Malt1 blocks IL‐1β production by macrophages in vitro and limits dextran sodium sulfate‐induced intestinal inflammation in vivo

This study tested the hypothesis that Malt1 deficiency in macrophages contributes to dextran sodium sulfate (DSS)‐induced intestinal inflammation in Malt1‐deficient mice. In people, combined immunodeficiency caused by a homozygous mutation in the MALT1 gene is associated with increased susceptibility to bacterial infections and chronic inflammation, including severe inflammation along the gastrointestinal tract. The consequences of Malt1 deficiency have largely been attributed to its role in lymphocytes, but Malt1 is also expressed in macrophages, where it is activated downstream of TLR4 and dectin‐1. The effect of Malt1 deficiency in murine macrophages and its contribution to DSS‐induced colitis have not been investigated.

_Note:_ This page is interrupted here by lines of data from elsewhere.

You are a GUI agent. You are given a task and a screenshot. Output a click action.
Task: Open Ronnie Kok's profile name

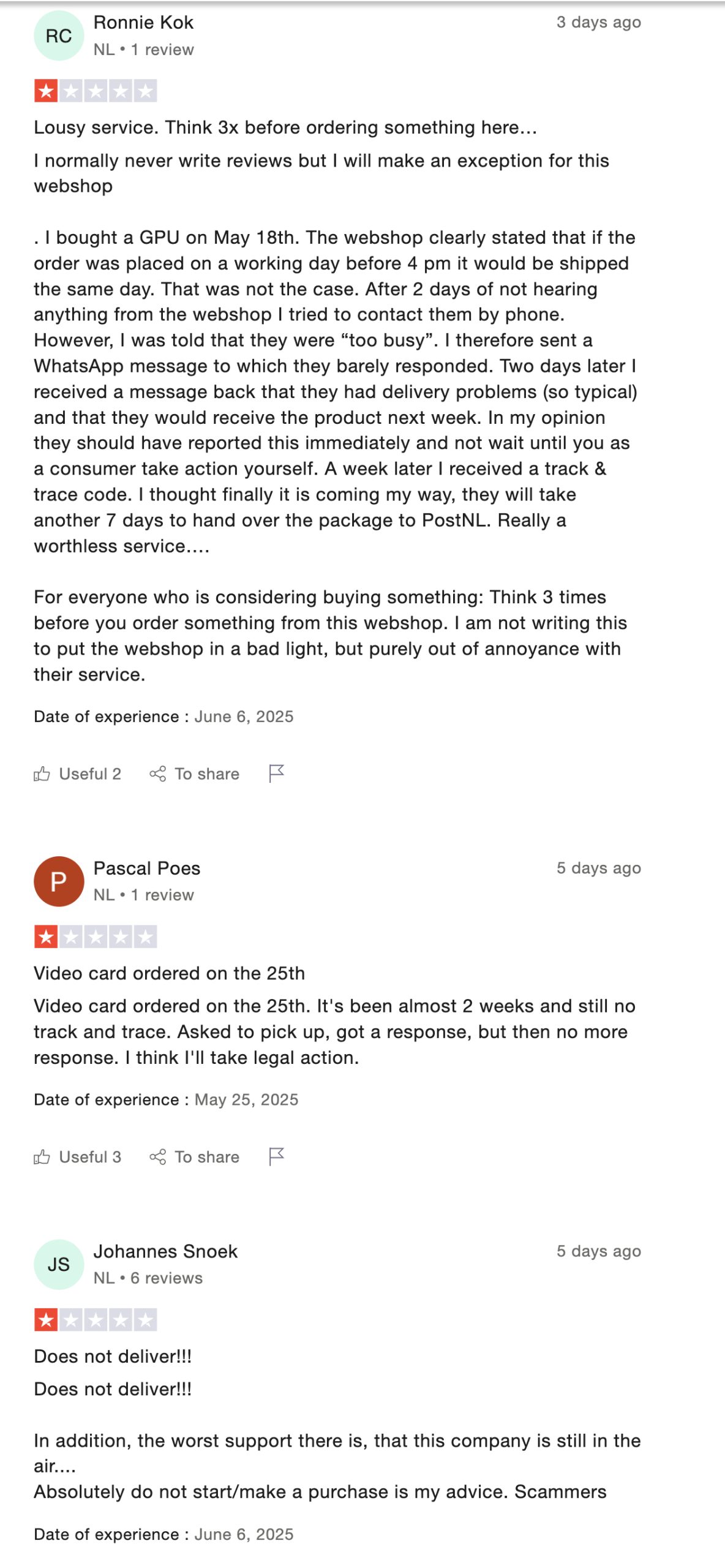(143, 23)
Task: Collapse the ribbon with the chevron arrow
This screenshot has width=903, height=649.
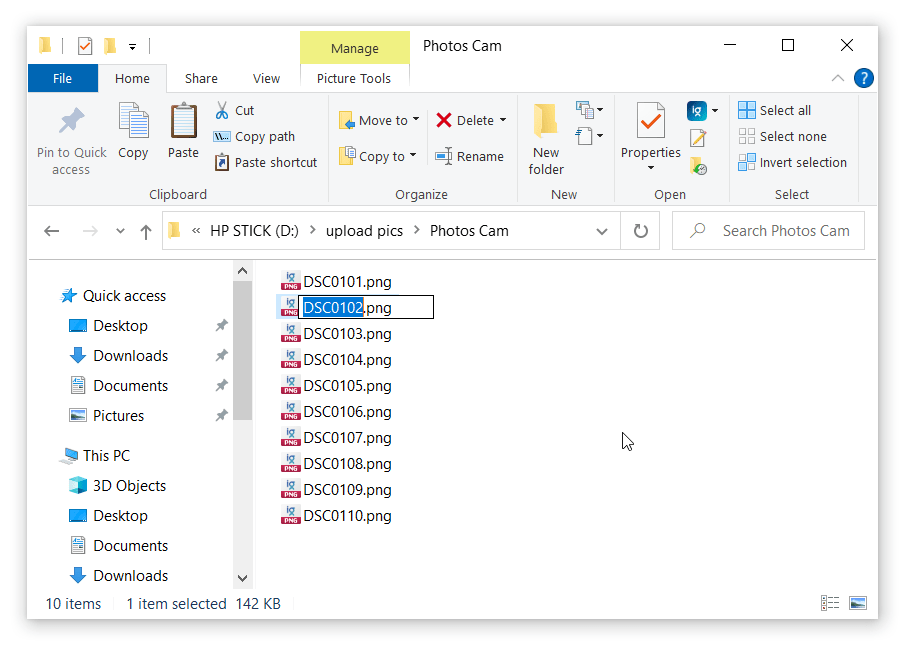Action: pyautogui.click(x=838, y=77)
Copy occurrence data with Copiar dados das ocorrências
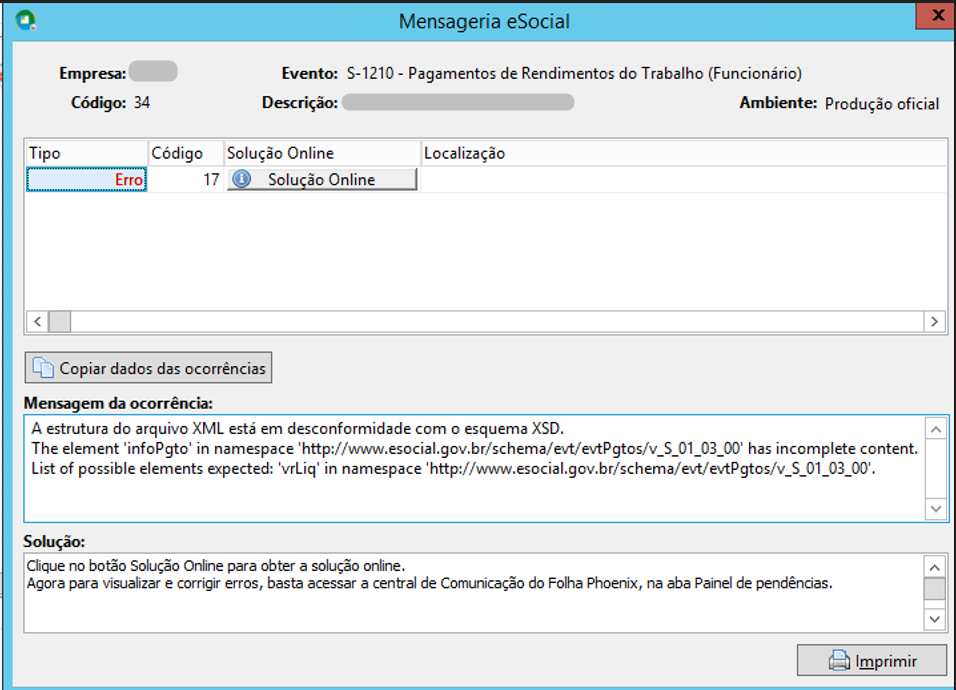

Our objectives were to compare the susceptibility of Malt1 +/+ and Malt1 −/− mice to DSS‐induced colitis, to determine the contribution of macrophages to DSS‐induced colitis in Malt1 −/− mice, and to assess the effect of innate immune stimuli on Malt1 −/− macrophage inflammatory responses. We found that Malt1 deficiency exacerbates DSS‐induced colitis in mice, accompanied by higher levels of IL‐1β, and that macrophages and IL‐1 signaling contribute to pathology in Malt1 −/− mice. Malt1 −/− macrophages produce more IL‐1β in response to either TLR4 or dectin‐1 ligation, whereas inhibition of Malt1 proteolytic (paracaspase) activity blocked IL‐1β production. TLR4 or dectin‐1 stimulation induced Malt1 protein levels but decreased its paracaspase activity. Taken together, these data support the hypothesis that Malt1 −/− macrophages contribute to increased susceptibility of Malt1 −/− mice to DSS‐induced colitis, which is dependent on IL‐1 signaling. Increased IL‐1β production by MALT1‐deficient macrophages may also contribute to chronic inflammation in people deficient in MALT1.